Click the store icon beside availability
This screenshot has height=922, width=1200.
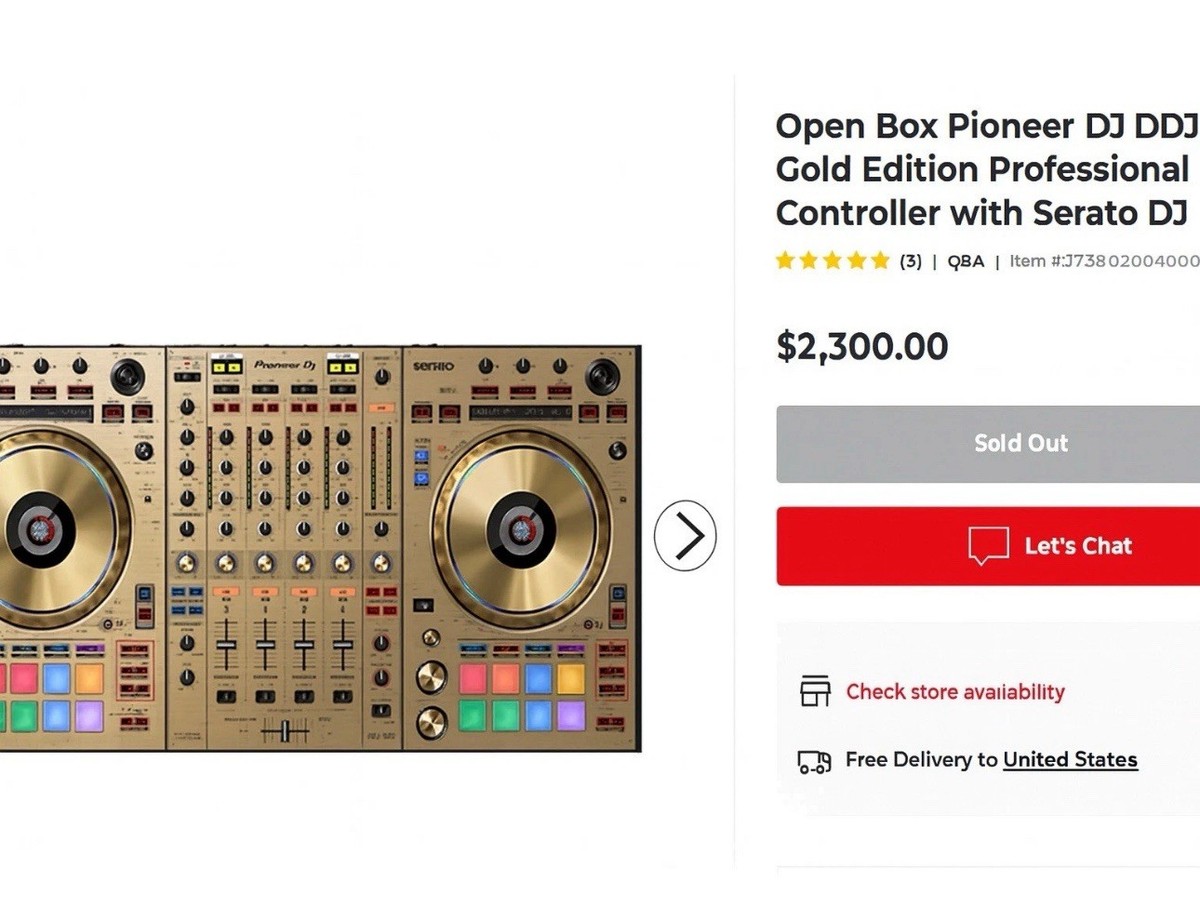point(815,691)
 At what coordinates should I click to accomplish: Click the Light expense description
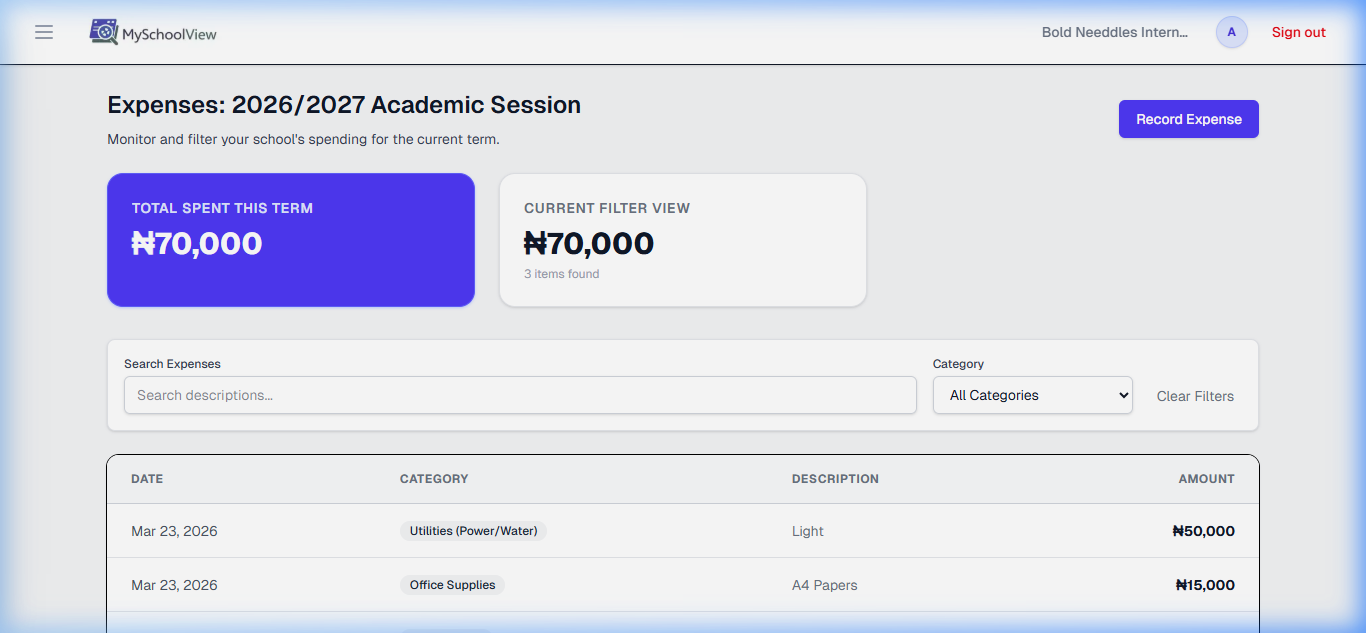click(x=808, y=531)
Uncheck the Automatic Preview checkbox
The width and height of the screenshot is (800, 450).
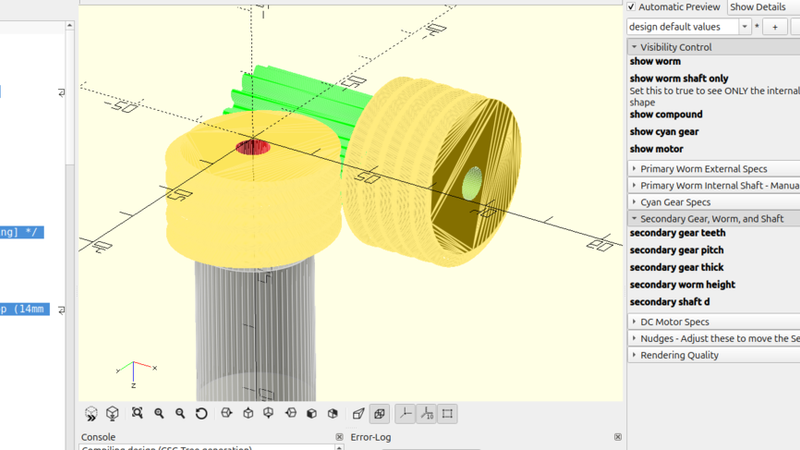pyautogui.click(x=633, y=7)
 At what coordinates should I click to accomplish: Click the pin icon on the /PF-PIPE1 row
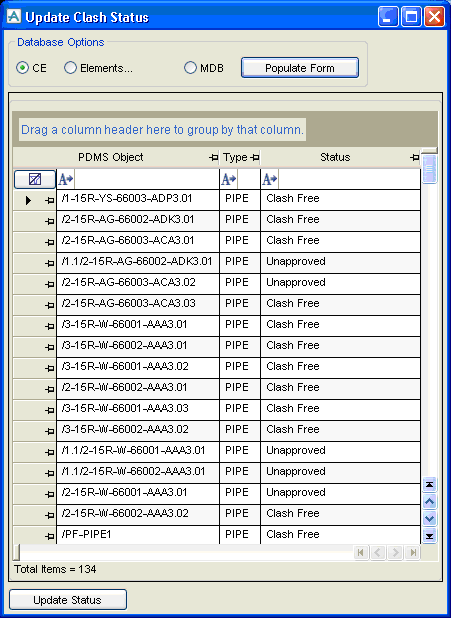click(x=50, y=536)
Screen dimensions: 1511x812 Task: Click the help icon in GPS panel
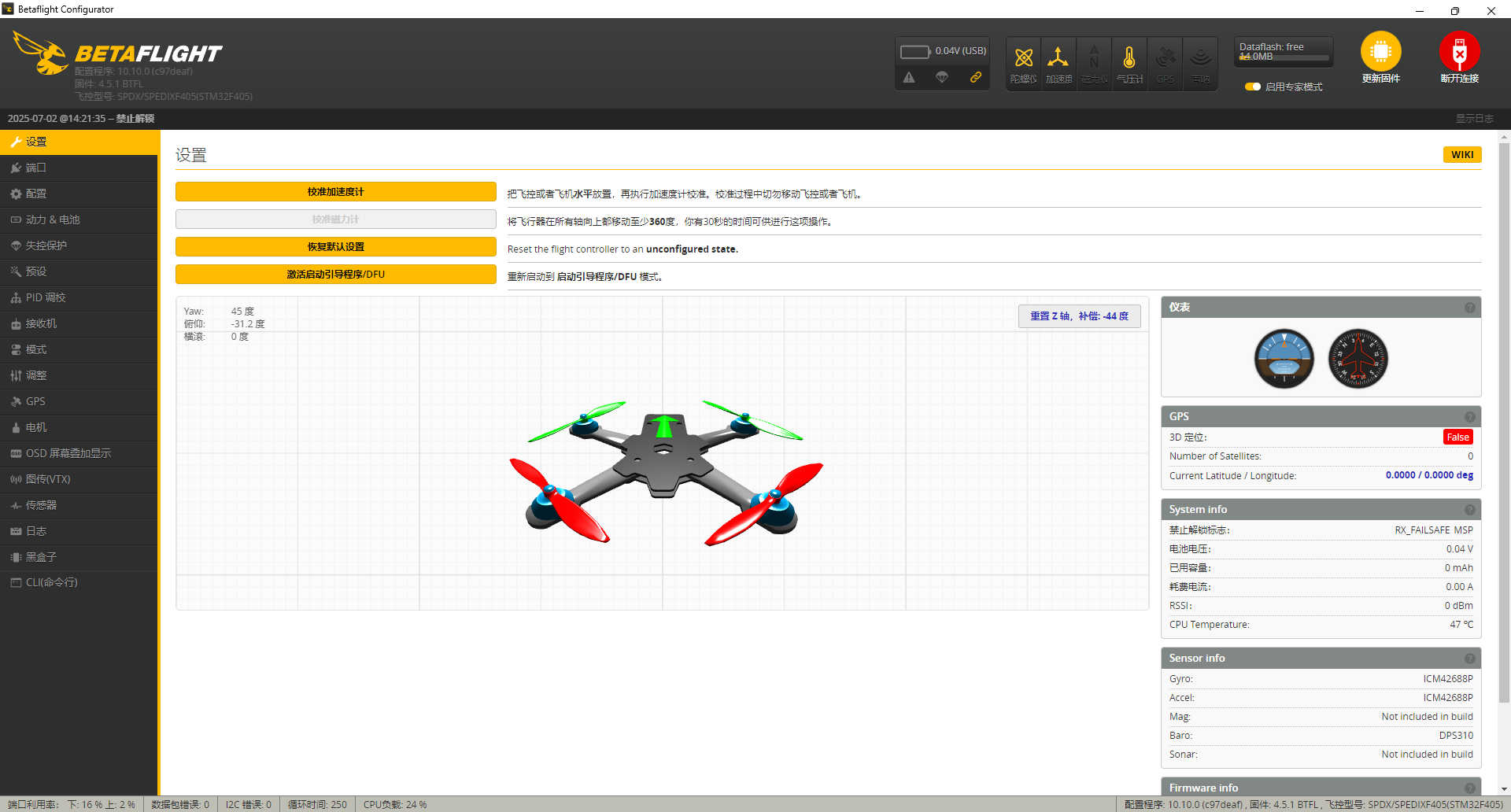point(1469,417)

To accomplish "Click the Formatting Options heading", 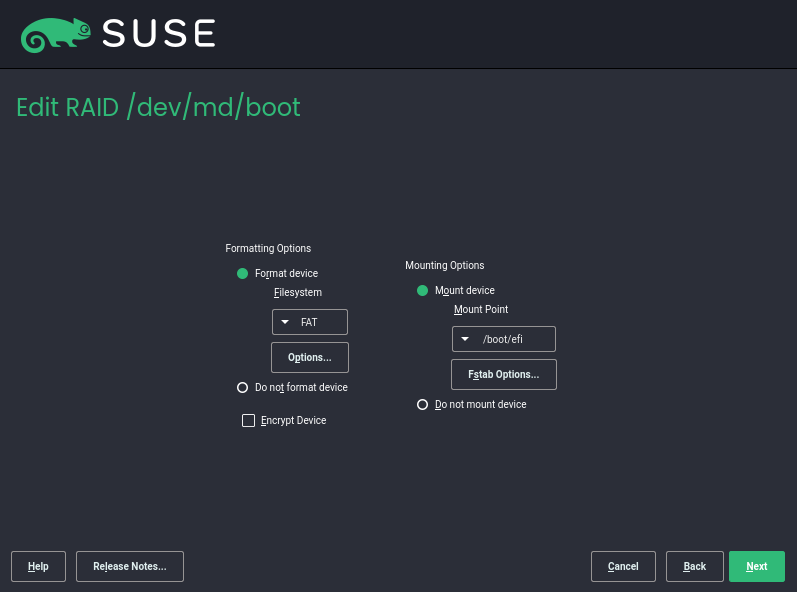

....

### TASK OBJECTIVE
Only the text of the listing should be returned, exactly and in full; no image goes into the copy.

### EXERCISE RESULT
Click the store icon beside availability
This screenshot has height=922, width=1200.
point(815,691)
 At what coordinates should I click to accomplish: Click the Light expense description
click(x=808, y=531)
Uncheck the Automatic Preview checkbox
The width and height of the screenshot is (800, 450).
pyautogui.click(x=633, y=7)
 At what coordinates should I click to accomplish: Click the pin icon on the /PF-PIPE1 row
click(x=50, y=536)
Screen dimensions: 1511x812 Task: Click the help icon in GPS panel
point(1469,417)

To accomplish "Click the Formatting Options heading", 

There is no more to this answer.